---

# PageRank Algorithm Implementation

## Problem Statement

Implement Page Rank Algorithm. (Use python or beautiful soup for implementation).


## Background

PageRank is a link analysis algorithm that was developed by Larry Page and Sergey Brin, the founders of Google. It is designed to rank web pages in a way that reflects their importance or influence based on the structure of the web, particularly the number and quality of links pointing to a page.

## Problem Description

The code provided implements the PageRank algorithm on a small 4-page web graph using the following steps:

1. **Web Graph Representation**: The web graph is represented as an adjacency matrix, where rows represent source pages, columns represent target pages, and a link from page i to page j is represented by a 1 in the matrix at (i, j).

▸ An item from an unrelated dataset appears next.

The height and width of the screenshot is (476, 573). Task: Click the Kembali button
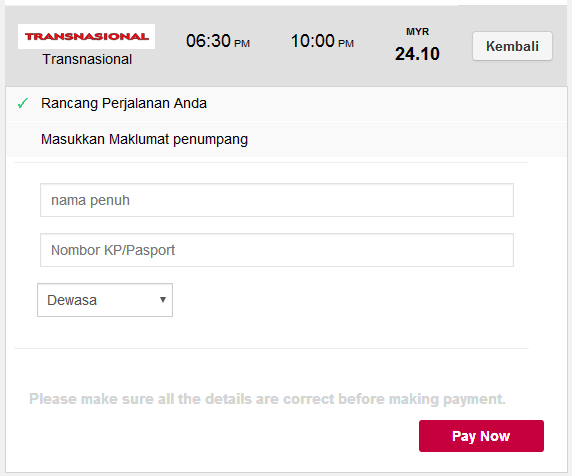[512, 46]
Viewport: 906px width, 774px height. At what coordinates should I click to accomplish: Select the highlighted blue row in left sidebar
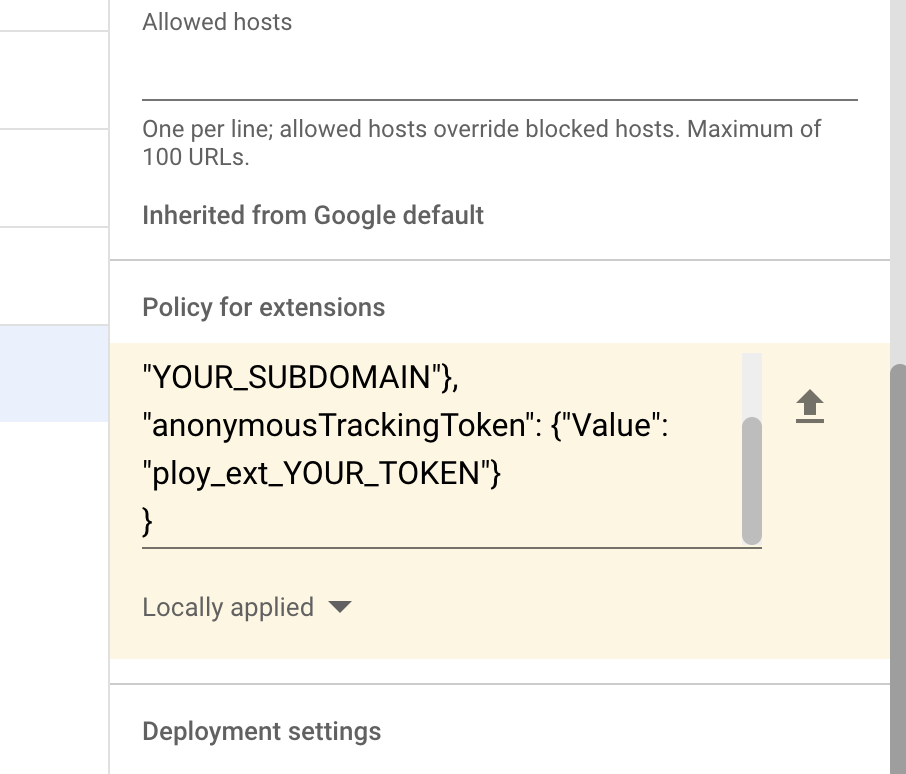54,372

2. **Calculating Out-Degree**: The out-degree of each page is calculated, which is the number of links originating from that page.

3. **Initializing PageRank**: PageRank values are initialized uniformly for all pages. In this example, they are set to be equal.

4. **PageRank Damping Factor**: A damping factor is introduced to simulate the behavior of web surfers who might occasionally jump to random pages. In this example, the damping factor is set to 0.85.

5. **Iterative PageRank Calculation**: The PageRank values are iteratively updated. At each iteration, the PageRank of a page is recalculated based on the PageRank values of the pages linking to it and the damping factor.

6. **Final PageRank Values**: The final PageRank values are printed for each page.

### Input

The input for this problem is a web graph represented as an adjacency matrix. Each cell in the matrix indicates whether there is a link from one page to another.

### Output

The output is a set of PageRank values for each page in the web graph. These values indicate the importance and influence of each page within the graph.

### Potential Improvements

In practice, PageRank is applied to much larger web graphs. The algorithm can be improved and optimized for handling real-world datasets. Additionally, link quality and other factors can be incorporated into PageRank calculations for more accurate results.

---


In [1]:
import numpy as np
'''
Example web graph as an adjacency matrix
Rows represent source pages, columns represent target pages
A link from page i to page j is represented by a 1 in the matrix at (i, j)
'''
adjacency_matrix = np.array([
    [0, 1, 1, 0],
    [1, 0, 1, 0],
    [0, 1, 0, 1],
    [0, 0, 1, 0]
])

In [2]:
# Calculating out-degree of each page
out_degree = np.sum(adjacency_matrix, axis=1)

n_pages = len(adjacency_matrix)
initial_pagerank = np.ones(n_pages) / n_pages
damping_factor = 0.85

In [3]:
pagerank = initial_pagerank.copy()
for _ in range(10):
    new_pagerank = np.zeros(n_pages)
    for i in range(n_pages):
        for j in range(n_pages):
            if adjacency_matrix[j, i] == 1:
                new_pagerank[i] += pagerank[j] / out_degree[j]
    pagerank = (1 - damping_factor) * (initial_pagerank) + damping_factor * new_pagerank
    
for i, pr in enumerate(pagerank):
    print(f"Page {i + 1}: {pr:.4f}")

Page 1: 0.1483
Page 2: 0.2674
Page 3: 0.3817
Page 4: 0.2026


1. **Page 1: 0.1483**
   - This value represents the PageRank score for Page 1.
   - Page 1 has a relatively low PageRank score of 0.1483.
   - Page 1 has incoming links from Page 2 and Page 3.

2. **Page 2: 0.2674**
   - This value represents the PageRank score for Page 2.
   - Page 2 has a higher PageRank score than Page 1, indicating that it is considered more important.
   - Page 2 has incoming links from Page 1 and Page 3.

3. **Page 3: 0.3817**
   - This value represents the PageRank score for Page 3.
   - Page 3 has the highest PageRank score among all the pages.
   - Page 3 has incoming links from Page 2 and Page 4.
   - The high score indicates that Page 3 is considered the most important or influential page in the web graph.

4. **Page 4: 0.2026**
   - This value represents the PageRank score for Page 4.
   - Page 4 has a PageRank score of 0.2026, which is lower than Page 2 and Page 3 but higher than Page 1.
   - Page 4 has an incoming link from Page 3.

In the context of the PageRank algorithm:

- Pages with higher PageRank scores are considered more important or influential in the web graph.
- The PageRank algorithm takes into account both the number of incoming links to a page and the importance of the linking pages. A page with high-quality incoming links will have a higher PageRank.
- The damping factor (0.85 in this example) introduces a level of randomness, ensuring that all pages have a chance to receive PageRank, even if they have no incoming links.

The PageRank values represent the importance or influence of each page in the web graph based on the link structure and the PageRank algorithm's principles. Page 3 is the most influential in this specific example.